- _WHAT THE TASK REQUIRES_:
Echo back everything from the line that contains "Task: Open the 数据开放 menu item" down to the line that contains "Looking at the screenshot, I should pos(362,170).", both included, without changing anything.

- _ENTRIES SUPPLIED_:
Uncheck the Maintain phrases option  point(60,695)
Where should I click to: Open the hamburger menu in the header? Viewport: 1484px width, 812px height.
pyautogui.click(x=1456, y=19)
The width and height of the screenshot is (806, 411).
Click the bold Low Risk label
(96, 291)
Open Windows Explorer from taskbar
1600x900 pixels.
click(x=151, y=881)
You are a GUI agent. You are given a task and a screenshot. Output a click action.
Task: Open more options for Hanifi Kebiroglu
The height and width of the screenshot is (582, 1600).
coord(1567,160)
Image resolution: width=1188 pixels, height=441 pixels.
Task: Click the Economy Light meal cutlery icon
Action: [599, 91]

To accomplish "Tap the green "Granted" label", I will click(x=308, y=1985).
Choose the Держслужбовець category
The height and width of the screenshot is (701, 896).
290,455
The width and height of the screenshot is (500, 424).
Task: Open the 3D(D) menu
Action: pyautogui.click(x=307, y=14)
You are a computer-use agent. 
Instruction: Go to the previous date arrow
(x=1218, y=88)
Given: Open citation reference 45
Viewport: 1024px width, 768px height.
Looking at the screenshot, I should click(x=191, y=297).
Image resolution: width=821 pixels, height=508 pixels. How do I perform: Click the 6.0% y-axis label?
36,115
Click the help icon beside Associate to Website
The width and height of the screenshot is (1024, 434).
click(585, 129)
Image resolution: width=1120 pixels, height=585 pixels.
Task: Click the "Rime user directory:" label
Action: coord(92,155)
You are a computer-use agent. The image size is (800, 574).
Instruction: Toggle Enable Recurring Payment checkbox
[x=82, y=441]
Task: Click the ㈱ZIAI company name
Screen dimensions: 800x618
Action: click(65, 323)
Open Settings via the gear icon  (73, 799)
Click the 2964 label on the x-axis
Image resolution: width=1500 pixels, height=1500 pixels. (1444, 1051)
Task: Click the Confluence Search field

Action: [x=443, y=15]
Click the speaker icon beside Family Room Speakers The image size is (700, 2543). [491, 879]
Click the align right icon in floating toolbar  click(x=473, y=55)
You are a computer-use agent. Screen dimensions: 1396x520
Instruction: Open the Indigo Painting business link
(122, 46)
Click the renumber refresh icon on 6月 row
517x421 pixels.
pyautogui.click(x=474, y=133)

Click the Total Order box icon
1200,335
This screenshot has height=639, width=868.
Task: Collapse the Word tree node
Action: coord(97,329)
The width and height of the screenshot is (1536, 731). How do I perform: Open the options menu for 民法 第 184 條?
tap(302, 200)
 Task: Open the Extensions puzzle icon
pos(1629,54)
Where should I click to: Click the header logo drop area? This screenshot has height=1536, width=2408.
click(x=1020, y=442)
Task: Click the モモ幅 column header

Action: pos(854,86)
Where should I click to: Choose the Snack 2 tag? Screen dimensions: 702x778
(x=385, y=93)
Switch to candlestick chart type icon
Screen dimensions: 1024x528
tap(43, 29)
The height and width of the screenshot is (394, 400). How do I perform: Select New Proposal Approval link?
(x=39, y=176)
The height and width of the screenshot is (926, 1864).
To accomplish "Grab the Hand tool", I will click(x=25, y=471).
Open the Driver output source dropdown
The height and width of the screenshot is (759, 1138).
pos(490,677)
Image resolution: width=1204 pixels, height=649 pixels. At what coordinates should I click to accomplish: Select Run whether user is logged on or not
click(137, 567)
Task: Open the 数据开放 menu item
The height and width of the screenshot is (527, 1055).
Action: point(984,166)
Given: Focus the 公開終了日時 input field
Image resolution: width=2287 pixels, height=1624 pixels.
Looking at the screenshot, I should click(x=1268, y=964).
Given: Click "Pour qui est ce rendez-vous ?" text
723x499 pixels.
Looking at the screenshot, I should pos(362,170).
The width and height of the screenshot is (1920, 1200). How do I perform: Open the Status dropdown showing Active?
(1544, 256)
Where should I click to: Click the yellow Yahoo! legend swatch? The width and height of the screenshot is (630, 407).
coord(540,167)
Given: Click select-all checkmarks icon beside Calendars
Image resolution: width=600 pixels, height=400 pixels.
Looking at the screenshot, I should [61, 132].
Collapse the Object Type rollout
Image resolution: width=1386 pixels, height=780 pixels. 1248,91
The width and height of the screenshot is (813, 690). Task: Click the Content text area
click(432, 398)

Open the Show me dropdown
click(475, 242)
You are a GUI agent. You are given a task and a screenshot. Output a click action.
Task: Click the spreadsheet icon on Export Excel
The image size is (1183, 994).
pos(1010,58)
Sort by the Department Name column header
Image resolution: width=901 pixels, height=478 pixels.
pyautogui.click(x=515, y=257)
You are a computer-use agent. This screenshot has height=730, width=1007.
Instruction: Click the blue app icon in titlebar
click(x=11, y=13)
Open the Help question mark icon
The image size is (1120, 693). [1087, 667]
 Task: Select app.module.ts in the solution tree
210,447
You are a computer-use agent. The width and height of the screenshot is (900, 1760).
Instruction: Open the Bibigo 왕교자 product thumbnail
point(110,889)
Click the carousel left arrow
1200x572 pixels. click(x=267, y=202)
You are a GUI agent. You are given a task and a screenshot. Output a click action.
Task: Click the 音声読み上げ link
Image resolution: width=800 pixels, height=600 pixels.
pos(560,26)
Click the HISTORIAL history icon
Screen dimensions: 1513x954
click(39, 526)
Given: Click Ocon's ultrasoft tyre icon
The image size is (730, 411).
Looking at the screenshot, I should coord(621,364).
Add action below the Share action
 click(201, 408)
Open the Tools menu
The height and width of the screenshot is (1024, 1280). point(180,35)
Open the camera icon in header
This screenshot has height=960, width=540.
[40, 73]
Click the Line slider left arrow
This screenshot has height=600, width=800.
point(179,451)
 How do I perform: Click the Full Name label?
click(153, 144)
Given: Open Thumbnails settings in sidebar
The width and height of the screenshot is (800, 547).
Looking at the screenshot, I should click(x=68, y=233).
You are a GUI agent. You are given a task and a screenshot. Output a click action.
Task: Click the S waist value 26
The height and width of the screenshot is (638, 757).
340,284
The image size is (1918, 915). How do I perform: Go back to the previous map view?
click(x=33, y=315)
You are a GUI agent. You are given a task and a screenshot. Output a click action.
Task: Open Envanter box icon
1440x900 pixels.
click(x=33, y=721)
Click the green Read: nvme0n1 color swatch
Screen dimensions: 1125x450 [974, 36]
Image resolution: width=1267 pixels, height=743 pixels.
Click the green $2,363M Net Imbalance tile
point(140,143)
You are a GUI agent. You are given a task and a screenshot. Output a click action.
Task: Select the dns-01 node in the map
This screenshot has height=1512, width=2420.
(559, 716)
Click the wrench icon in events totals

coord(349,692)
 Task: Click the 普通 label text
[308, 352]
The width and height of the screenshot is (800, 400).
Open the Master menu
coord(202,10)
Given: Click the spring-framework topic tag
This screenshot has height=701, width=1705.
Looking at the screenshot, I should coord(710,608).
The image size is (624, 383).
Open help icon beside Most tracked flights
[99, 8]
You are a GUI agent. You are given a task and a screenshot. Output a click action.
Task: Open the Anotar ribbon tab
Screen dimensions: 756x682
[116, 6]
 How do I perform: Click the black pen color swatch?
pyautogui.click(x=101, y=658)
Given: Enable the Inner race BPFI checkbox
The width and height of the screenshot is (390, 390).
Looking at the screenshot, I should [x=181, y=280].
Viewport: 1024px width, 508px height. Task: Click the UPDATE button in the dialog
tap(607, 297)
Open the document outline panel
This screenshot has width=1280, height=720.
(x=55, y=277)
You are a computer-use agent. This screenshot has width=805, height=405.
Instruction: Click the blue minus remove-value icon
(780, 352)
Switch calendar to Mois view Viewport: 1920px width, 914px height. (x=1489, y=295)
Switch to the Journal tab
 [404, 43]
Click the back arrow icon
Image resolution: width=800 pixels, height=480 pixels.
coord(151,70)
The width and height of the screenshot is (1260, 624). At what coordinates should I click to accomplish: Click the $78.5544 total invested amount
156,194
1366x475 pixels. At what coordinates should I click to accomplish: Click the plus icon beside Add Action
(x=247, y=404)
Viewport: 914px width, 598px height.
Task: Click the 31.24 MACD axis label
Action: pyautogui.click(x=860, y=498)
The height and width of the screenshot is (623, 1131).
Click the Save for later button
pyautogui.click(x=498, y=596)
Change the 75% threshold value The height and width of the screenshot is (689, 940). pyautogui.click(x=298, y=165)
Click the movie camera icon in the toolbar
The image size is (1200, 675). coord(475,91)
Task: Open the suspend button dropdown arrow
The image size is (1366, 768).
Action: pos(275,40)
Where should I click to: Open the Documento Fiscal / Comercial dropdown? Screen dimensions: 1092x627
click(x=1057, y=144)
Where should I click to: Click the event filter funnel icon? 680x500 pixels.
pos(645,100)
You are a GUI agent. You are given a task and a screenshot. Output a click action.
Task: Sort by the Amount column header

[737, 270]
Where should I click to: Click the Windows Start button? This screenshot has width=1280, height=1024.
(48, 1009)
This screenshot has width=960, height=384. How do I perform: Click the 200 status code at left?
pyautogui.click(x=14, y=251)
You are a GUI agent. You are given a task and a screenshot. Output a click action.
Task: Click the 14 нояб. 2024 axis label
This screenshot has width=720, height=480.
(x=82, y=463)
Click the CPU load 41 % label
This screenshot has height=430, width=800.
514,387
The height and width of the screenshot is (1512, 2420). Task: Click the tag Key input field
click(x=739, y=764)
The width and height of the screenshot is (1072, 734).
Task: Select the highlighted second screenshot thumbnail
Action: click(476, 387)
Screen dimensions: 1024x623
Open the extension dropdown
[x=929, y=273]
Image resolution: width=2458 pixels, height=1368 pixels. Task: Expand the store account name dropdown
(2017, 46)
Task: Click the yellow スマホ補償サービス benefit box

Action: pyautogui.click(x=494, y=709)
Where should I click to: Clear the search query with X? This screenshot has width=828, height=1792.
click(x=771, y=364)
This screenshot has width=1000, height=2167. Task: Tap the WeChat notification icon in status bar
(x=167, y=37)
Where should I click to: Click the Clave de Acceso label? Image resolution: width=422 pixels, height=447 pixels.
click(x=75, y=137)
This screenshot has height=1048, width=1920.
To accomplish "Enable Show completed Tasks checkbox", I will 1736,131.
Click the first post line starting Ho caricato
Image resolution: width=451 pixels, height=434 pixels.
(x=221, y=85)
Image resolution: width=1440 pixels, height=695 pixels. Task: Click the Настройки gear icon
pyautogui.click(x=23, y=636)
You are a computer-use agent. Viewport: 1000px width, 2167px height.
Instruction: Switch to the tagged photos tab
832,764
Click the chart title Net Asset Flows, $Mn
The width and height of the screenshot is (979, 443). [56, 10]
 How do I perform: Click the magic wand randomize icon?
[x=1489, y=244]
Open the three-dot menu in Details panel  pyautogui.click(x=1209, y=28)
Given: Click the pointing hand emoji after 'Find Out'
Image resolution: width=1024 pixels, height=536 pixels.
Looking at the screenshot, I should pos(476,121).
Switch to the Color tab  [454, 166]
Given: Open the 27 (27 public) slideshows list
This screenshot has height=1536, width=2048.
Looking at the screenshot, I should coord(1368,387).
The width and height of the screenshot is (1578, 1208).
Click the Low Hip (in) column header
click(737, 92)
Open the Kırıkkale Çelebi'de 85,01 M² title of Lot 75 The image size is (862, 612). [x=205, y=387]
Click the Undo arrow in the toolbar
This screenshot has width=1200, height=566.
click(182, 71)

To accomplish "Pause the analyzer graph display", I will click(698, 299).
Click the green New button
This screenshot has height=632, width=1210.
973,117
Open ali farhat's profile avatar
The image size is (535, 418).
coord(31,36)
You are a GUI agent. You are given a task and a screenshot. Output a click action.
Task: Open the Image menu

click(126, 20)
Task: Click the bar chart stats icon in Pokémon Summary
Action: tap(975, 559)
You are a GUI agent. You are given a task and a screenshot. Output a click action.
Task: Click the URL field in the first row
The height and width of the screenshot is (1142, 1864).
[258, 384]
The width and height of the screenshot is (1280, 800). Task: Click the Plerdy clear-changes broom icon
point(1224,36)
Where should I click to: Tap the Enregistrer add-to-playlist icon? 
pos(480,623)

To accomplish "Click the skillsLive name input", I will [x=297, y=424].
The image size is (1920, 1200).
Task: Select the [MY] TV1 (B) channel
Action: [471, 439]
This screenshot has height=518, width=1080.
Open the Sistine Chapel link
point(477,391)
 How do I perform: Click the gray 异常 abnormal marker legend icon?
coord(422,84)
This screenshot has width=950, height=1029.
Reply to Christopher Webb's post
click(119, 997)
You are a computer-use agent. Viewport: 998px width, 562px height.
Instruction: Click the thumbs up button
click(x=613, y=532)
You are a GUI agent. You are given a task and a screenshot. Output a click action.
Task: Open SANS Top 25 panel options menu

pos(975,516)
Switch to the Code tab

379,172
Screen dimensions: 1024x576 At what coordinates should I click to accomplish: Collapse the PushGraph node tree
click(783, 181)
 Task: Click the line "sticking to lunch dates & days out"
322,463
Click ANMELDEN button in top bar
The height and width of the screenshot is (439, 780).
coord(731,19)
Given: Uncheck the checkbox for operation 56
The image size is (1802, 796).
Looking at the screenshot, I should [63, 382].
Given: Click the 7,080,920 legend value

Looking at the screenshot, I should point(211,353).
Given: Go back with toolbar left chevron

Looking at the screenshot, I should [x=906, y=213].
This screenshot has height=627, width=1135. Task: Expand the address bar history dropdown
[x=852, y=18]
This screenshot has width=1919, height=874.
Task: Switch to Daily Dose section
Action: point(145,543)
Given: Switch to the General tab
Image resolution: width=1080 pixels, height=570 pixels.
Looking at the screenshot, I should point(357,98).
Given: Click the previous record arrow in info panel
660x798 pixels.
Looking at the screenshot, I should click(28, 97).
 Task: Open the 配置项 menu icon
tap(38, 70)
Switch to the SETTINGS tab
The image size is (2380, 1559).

- _SOLVED EXERCISE_:
Task: Open the 数据开放 menu item
The height and width of the screenshot is (527, 1055).
Action: point(984,166)
Given: Focus the 公開終了日時 input field
Image resolution: width=2287 pixels, height=1624 pixels.
Looking at the screenshot, I should click(x=1268, y=964).
Given: Click "Pour qui est ce rendez-vous ?" text
723x499 pixels.
Looking at the screenshot, I should pos(362,170).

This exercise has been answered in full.